Aż 147 milionów Amerykanów wzięło udział w promocjach organizowanych przez sklepy w ciągu minionego weekendu - podała Krajowa Federacja Detalistów (NRF). Kupujących było o 4,8 proc. więcej niż rok temu, co z nawiązką zrekompensowało fakt, że każdy z nich zostawiał w kasach placówek handlowych średnio o 3,5 proc. mniej pieniędzy niż w 2006 r.
W danych firmy ShopperTrak RTC, monitorującej sprzedaż w 50 tysiącach punktów handlu detalicznego, wynika, że sprzedaż w tzw. Czarny Piątek zwiększyła się o 8,3 proc., czyli bardziej od prognoz.
Prognozy (na razie) bez zmian
A prognozy na cały sezon przedświątecznych zakupów, obejmujący listopad i grudzień, są tym razem wyjątkowo kiepskie. Pesymiści przewidują nawet spadek obrotów detalistów, optymiści - wzrost najwolniejszy od kilku lat. Powodem jest największa od kilkunastu lat dekoniunktura na rynku nieruchomości (zmniejszyły się możliwości korzystania z pożyczek hipotecznych), wzrost kosztów kredytu czy wysokie ceny benzyny i żywności. Wszystko razem sprawia, że na prezenty może być mniej pieniędzy niż w poprzednich latach.

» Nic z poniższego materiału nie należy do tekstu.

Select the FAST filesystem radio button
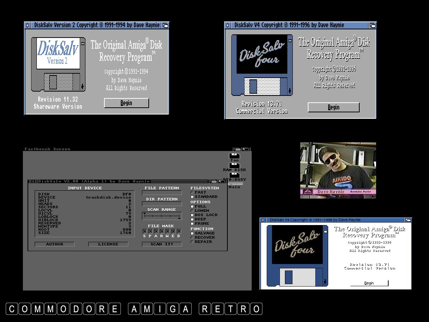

Tymczasem to, ile wydadzą Amerykanie na zakupy, ma ogromne znaczenie nie tylko dla ich własnej gospodarki, ale także wielu innych - przede wszystkim chińskiej. W listopadzie i grudniu mieszkańcy Stanów wydają jedną piątą pieniędzy przeznaczonych na konsumpcję w całym roku. W sam "Czarny Piątek" wydatki szacowane są na około 20 mld USD.